May's announcement by the UK Film Council that 209 cinemas around the country are turning digital is welcome news for the low-budget film industry. It makes obvious sense, after all: many of these films are shot and edited digitally, so the final transfer to 35mm film reel for conventional analogue projection seems as unnecessary as it is expensive.
This is clearly a case of existing technology staring an industry in the face - digital video - but the industry taking its time to realise what else to do with it - digital projection.
Now a somewhat similar situation has arisen with laser imaging in printers, but not quite in the way you might expect.
The lasers in laser printers do not actually print anything. Rather, the laser draws the image onto a photoconductive drum. The charged areas of the drum surface then attract toner particles which are duly transferred onto a sheet of paper and heat-bonded into place. The same trick can be done with an array of LEDs or, in the case of a photocopier, a bright lamp.

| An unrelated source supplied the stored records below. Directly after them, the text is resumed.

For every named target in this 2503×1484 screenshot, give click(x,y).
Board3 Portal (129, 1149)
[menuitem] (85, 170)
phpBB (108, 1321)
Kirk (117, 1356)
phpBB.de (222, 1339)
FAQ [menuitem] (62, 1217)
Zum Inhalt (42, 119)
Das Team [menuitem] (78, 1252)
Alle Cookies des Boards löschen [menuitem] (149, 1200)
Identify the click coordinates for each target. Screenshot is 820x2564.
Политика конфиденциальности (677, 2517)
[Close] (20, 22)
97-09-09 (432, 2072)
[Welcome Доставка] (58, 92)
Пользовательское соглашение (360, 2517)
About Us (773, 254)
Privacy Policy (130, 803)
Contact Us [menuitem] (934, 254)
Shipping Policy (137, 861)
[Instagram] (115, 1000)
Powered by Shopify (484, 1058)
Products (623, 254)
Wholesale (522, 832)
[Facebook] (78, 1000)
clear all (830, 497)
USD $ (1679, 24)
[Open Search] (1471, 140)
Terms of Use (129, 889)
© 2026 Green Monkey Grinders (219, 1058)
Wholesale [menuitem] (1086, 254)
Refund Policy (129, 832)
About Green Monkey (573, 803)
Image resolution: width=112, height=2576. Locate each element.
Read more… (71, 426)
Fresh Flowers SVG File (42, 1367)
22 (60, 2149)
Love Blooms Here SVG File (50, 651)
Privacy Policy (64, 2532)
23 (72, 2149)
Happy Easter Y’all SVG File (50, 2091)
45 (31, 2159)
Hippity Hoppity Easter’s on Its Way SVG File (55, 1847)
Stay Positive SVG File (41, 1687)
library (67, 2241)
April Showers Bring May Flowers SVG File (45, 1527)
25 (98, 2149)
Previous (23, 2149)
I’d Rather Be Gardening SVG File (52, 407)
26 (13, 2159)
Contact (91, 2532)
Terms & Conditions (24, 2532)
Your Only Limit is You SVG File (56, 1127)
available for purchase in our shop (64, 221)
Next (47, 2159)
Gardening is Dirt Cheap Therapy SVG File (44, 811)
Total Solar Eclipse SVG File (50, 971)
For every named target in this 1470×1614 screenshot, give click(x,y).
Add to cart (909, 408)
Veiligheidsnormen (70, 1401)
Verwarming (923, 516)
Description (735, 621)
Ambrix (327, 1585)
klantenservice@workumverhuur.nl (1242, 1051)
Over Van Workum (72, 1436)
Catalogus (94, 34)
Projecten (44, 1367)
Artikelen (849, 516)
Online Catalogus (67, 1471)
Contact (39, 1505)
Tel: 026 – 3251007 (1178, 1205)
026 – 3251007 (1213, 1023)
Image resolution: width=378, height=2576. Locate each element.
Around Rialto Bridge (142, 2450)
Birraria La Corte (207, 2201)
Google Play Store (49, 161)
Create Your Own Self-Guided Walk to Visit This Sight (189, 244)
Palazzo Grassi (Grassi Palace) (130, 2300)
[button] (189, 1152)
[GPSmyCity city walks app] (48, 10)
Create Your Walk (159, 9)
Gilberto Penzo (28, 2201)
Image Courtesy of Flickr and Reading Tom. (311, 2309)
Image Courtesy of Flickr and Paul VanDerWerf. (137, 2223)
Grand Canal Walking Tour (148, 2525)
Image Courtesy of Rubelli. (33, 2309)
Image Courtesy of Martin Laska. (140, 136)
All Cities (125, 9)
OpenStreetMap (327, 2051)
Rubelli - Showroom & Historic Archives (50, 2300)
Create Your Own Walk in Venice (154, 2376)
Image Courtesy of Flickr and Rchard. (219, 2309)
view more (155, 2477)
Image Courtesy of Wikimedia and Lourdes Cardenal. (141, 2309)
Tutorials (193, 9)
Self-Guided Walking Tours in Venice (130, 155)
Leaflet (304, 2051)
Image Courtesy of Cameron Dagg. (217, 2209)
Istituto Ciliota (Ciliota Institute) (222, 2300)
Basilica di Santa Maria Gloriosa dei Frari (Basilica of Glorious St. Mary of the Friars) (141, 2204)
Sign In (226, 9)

Intense, a Glasgow-based company specialising in opto-electronics, has come up with a different approach to using lasers for printing. It has developed a system of putting several lasers on a single chip, sitting side by side in parallel. Sorry, did I say several? I meant to say somewhere in the region of one hundred.
Once you have built up an array of these multi-laser chips, a platform that Intense calls INSlam, the potential for high resolution and precision is almost unimaginable by today's standards.
However, Intense does not envisage the chips being used as lasers in printers like those of today. Instead, it is looking at thermal print technology. Thermal printing typically uses a heated element that presses against special sheets of film impregnated with coloured wax or dyes, literally melting or evaporating the colours onto the paper.
Another type of thermal printing presses the metal element against heat-sensitive paper, effectively "burning" the image onto it, as seen in older fax machines and more recent portable printers. But in both of these techniques, the heating and cooling of the metal elements as the paper passes through is a dreadfully slow business. Switching lasers on and off, however, can be done at ultra high speed. As a result, INSlam could revive and re-invent thermal printing systems, which have long lingered in the "where-are-they-now" category of office peripherals.
If you replace the element with an array of INSlam lasers, the potential is for a printer that is not only faster but one that offers a significantly higher output resolution too.
Because of the usual economies of scale with developing technologies, it may take time for INSlam to get established. But if the technology takes off and can be produced cheaply enough, it could rival both inkjet and colour laser products.
All it takes is for one manufacturer to give it a try and we could have a new printing revolution on our desktops - or in our briefcases.